■ Stored rows ■
▬▬▬▬▬▬
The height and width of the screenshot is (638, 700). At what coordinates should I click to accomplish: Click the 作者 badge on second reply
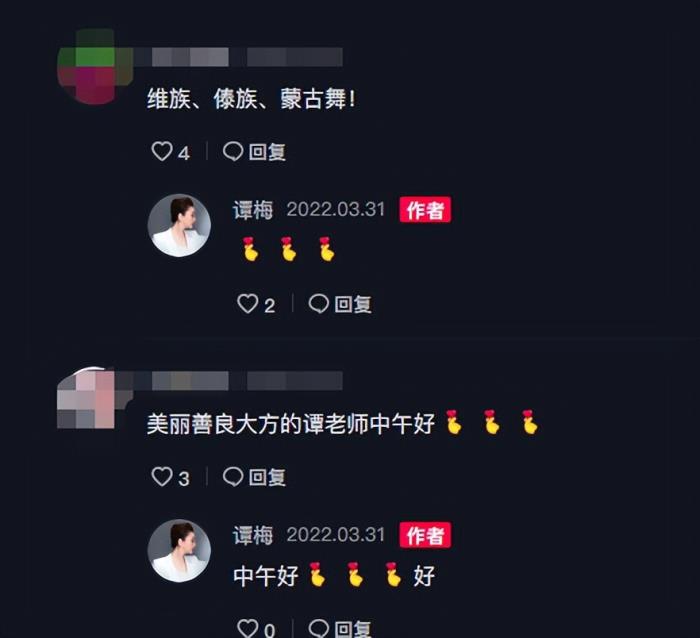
▬▬▬▬▬▬
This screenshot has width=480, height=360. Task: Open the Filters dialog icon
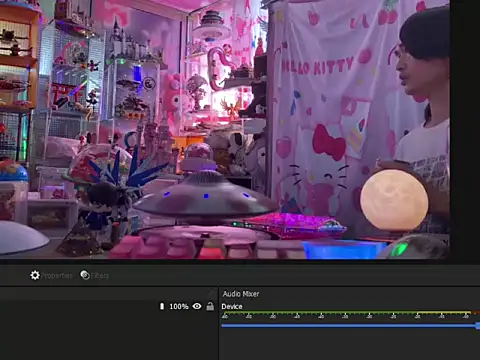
▬▬▬▬▬▬
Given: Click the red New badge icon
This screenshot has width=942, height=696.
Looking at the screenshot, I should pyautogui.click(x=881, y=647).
▬▬▬▬▬▬
■ Problem details ■
Switch "badge" to "label" in everything from the line containing "Given: Click the red New badge icon" down to the line containing "Looking at the", and give back only those lines with nothing else changed.

■ Expected answer ■
Given: Click the red New label icon
This screenshot has width=942, height=696.
Looking at the screenshot, I should pyautogui.click(x=881, y=647).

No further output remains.